Broadway play wins lawsuit over heirs to ‘Who’s on First’
NEW YORK (AP) — Abbott and Costello’s heirs struck out Thursday in their efforts to prove copyright claims against the producers of a Broadway play in which a character uses a sock puppet to perform part of the comedians’ famous “Who’s on First” routine.
“The complaint doesn’t get past first base,” U.S. District Judge George B. Daniels wrote as he dismissed the lawsuit filed in Manhattan in June.
The copyright holders had accused “Hand to God” producers, promoters and playwright Robert Askins of copyright infringement.
The lawsuit claimed the play “copied the very heart” of “Who’s on First?” with a one-minute, seven-second portion that was used so the play could more easily be promoted as a comedy as it confronts dark sides of human behavior.
The judge said the one-hour, 55-minute play made use of the famous routine in a way that was transformative and assumed the audience recognizes the original source of the satanic sock puppet’s performance.
Daniels said the famous rendition of “Who’s on First” involved two actors performing in the vaudeville genre while the play relies on a single actor performing the routine as the play’s shy and repressed main character “Jason” so he can illustrate a larger point with help from his puppet “Tyrone.” He noted that Jason finds a creative escape from his religious small-town life through Tyrone.
“While the routine, as performed in the play, also results in comic relief for the audience, it does so for reasons different from why audiences found the original sketch humorous,” Daniels said.
Abbott and Costello first performed “Who’s on First?” in March 1938 with Lou Costello trying to learn the names of players on a baseball team from William “Bud” Abbott.
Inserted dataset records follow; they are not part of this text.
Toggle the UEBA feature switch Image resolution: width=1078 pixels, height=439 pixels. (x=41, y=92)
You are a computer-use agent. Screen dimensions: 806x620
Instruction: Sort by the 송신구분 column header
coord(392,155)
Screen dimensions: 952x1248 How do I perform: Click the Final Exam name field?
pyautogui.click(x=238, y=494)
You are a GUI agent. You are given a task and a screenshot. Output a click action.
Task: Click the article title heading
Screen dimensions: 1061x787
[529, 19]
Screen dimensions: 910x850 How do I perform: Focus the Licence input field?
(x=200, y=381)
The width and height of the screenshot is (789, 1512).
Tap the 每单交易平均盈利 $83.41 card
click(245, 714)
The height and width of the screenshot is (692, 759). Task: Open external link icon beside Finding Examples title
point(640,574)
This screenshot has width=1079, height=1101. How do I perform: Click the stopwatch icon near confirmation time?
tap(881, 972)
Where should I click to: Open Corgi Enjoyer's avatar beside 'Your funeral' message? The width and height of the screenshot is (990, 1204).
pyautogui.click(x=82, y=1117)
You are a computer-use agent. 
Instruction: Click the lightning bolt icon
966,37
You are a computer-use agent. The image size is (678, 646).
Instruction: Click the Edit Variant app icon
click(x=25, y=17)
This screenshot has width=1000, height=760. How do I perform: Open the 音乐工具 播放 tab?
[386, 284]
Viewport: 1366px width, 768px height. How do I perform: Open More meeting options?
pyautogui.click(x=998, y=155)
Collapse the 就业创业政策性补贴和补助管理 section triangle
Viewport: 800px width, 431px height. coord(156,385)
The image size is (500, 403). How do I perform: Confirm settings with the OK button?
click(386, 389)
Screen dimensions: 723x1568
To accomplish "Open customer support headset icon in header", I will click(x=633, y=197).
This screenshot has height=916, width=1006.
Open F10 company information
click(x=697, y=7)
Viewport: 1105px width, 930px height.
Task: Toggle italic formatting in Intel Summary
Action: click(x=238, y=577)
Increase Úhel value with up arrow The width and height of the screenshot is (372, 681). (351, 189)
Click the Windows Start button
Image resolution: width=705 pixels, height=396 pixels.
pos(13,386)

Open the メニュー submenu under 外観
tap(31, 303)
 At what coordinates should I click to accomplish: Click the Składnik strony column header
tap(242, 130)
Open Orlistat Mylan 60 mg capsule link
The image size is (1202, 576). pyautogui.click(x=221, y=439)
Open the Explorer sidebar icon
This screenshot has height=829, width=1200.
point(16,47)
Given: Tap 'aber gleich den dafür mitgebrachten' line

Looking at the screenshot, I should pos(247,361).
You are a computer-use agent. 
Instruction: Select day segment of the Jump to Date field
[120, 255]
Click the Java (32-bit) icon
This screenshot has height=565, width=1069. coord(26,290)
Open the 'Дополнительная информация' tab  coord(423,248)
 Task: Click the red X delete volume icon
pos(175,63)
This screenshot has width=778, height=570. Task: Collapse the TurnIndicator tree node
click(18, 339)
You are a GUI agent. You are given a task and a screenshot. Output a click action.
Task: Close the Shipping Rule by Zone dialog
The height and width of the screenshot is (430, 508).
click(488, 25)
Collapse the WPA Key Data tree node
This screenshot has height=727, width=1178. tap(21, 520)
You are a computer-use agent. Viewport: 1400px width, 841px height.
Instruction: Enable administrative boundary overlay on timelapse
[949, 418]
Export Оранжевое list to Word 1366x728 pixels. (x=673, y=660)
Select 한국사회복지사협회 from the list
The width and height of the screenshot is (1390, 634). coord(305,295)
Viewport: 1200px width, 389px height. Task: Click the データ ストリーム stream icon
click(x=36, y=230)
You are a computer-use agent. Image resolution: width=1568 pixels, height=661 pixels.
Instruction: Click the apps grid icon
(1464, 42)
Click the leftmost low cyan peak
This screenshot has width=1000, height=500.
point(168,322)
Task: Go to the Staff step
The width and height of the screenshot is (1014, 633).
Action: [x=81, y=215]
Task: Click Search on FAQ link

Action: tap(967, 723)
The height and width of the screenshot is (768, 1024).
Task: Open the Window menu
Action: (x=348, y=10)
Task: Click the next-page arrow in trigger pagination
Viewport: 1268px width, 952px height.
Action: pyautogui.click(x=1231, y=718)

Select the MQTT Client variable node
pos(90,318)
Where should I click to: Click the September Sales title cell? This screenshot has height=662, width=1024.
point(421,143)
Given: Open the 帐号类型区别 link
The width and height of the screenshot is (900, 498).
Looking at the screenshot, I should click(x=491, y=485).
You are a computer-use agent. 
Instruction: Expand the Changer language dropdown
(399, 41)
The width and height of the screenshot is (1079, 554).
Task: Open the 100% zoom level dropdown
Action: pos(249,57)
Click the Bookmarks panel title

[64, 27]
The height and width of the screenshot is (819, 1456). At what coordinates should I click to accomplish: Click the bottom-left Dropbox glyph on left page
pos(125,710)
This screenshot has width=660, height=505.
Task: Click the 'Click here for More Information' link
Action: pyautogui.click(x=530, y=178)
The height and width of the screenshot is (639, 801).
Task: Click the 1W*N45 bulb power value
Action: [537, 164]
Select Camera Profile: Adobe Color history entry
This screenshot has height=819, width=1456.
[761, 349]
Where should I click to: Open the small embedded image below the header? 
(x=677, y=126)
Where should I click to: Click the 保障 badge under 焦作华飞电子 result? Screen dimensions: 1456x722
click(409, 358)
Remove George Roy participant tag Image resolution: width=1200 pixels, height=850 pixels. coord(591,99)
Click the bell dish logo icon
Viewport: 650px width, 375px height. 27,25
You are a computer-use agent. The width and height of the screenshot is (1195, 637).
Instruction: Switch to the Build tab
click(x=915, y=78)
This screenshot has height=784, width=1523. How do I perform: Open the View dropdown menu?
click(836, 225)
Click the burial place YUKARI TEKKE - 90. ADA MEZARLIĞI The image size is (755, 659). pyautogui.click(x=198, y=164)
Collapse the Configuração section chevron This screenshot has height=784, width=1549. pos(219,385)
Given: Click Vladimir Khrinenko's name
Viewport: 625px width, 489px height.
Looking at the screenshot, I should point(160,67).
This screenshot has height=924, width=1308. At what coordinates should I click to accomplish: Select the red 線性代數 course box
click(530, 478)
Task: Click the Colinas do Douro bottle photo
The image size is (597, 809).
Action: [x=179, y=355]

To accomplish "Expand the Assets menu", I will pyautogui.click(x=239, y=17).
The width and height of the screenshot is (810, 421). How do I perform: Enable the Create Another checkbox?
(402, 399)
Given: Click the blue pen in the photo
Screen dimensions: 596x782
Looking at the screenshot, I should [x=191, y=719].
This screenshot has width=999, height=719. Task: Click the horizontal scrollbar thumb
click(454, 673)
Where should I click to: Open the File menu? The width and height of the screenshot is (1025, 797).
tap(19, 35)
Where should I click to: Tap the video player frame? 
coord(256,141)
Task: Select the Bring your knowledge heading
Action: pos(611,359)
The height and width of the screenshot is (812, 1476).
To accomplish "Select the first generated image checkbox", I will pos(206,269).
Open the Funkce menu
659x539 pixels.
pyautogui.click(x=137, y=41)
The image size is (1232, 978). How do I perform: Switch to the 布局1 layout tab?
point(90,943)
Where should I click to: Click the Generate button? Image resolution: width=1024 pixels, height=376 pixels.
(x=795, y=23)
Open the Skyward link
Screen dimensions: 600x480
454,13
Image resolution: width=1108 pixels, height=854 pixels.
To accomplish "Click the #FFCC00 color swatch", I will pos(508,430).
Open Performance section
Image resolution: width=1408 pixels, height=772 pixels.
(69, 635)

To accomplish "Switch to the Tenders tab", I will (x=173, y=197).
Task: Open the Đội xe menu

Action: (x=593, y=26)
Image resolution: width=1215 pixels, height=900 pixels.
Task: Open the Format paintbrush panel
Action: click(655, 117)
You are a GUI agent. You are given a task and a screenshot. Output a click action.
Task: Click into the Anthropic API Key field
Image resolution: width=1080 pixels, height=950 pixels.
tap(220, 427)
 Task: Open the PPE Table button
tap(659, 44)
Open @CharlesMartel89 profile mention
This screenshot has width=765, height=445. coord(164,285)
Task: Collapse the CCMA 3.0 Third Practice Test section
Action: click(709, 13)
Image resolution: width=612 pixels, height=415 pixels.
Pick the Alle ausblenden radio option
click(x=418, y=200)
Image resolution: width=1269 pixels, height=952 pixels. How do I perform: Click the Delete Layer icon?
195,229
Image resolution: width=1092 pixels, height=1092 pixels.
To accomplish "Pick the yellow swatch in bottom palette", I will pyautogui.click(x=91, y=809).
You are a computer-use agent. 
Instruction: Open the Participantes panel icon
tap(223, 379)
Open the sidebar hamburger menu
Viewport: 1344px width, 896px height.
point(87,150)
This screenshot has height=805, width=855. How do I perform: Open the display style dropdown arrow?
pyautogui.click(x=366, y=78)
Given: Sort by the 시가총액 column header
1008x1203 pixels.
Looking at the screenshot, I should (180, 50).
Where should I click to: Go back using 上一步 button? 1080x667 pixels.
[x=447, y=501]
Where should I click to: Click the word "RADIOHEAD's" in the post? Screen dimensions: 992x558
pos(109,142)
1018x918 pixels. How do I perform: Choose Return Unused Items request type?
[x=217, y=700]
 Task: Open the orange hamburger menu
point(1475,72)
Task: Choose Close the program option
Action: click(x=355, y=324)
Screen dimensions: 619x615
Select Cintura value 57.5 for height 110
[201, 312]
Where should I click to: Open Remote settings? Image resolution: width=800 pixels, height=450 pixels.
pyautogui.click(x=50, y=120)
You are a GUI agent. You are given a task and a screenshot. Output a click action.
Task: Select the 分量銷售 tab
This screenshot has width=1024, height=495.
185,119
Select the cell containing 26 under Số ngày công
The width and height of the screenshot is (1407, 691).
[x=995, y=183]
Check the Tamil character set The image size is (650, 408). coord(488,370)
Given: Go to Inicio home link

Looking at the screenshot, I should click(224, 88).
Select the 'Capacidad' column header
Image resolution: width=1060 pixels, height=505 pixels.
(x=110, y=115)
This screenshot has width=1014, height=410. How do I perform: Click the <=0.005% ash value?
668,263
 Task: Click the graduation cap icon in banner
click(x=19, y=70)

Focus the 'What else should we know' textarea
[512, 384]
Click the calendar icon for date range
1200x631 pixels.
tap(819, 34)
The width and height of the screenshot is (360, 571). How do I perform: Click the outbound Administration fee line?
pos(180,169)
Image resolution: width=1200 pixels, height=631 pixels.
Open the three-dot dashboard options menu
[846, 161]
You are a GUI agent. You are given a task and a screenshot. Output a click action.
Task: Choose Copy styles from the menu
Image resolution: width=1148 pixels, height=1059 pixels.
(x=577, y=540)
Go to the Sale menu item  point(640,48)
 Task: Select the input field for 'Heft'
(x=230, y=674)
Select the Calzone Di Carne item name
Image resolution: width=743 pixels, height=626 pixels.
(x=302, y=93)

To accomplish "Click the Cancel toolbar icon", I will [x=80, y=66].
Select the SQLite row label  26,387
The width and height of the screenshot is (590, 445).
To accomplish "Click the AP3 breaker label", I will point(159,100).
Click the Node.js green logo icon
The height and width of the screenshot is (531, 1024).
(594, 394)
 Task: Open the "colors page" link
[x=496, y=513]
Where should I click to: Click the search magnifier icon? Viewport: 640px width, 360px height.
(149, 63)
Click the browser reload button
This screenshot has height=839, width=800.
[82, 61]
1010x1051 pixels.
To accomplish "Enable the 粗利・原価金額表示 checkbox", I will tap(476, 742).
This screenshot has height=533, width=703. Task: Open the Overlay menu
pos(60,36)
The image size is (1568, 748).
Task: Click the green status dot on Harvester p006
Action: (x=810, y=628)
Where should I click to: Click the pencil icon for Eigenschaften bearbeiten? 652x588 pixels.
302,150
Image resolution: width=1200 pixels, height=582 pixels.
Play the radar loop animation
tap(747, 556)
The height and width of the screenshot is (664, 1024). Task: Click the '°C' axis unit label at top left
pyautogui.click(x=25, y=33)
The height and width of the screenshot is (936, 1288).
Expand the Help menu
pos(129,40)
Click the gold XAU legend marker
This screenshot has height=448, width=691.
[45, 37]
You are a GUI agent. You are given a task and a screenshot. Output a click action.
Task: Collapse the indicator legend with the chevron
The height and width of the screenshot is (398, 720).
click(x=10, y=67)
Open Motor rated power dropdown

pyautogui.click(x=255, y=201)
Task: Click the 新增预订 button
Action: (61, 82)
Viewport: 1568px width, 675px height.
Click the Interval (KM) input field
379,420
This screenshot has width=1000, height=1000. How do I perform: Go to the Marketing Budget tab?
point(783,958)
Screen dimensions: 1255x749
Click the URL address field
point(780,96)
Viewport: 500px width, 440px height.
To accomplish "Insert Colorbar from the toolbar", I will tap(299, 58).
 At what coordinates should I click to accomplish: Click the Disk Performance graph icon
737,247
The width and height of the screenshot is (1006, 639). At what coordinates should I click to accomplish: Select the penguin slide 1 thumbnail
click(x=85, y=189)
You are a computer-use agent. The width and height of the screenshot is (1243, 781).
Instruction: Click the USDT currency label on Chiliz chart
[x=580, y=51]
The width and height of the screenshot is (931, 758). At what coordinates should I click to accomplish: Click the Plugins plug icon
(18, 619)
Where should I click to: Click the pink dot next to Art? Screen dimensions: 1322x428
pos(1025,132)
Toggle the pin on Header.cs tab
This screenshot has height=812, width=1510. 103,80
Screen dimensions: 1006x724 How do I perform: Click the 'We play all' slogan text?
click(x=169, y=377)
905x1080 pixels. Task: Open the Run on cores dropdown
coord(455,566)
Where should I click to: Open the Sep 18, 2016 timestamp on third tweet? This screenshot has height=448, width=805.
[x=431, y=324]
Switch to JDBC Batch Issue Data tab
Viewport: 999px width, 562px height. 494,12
Laughs ensue when Costello was left perplexed as he grappled with the reality that the first baseman was named “Who,” the second baseman, “What,” and the third baseman, “I Don’t Know.”
“Hand to God” lead producer Kevin McCollum had called the lawsuit “a stunt” and said producers welcomed the attention.
Rick Miramontez, a play spokesman, said in an email Thursday that McCollum and the show’s producers “are pleased by this victory, especially for the American playwright.”
Lawyers for the heirs did not immediately return messages seeking comment.
“It is unlikely that a reasonable observer of the new work would find that Jason and his puppet’s reenactment of the routine could usurp the market for the original Abbott and Costello performance,” Daniels said.
He added that the play’s “transformative use of the routine could arguably broaden the market for the original work, as it exposes a new audience of viewers to the work of the classic American comedy duo.”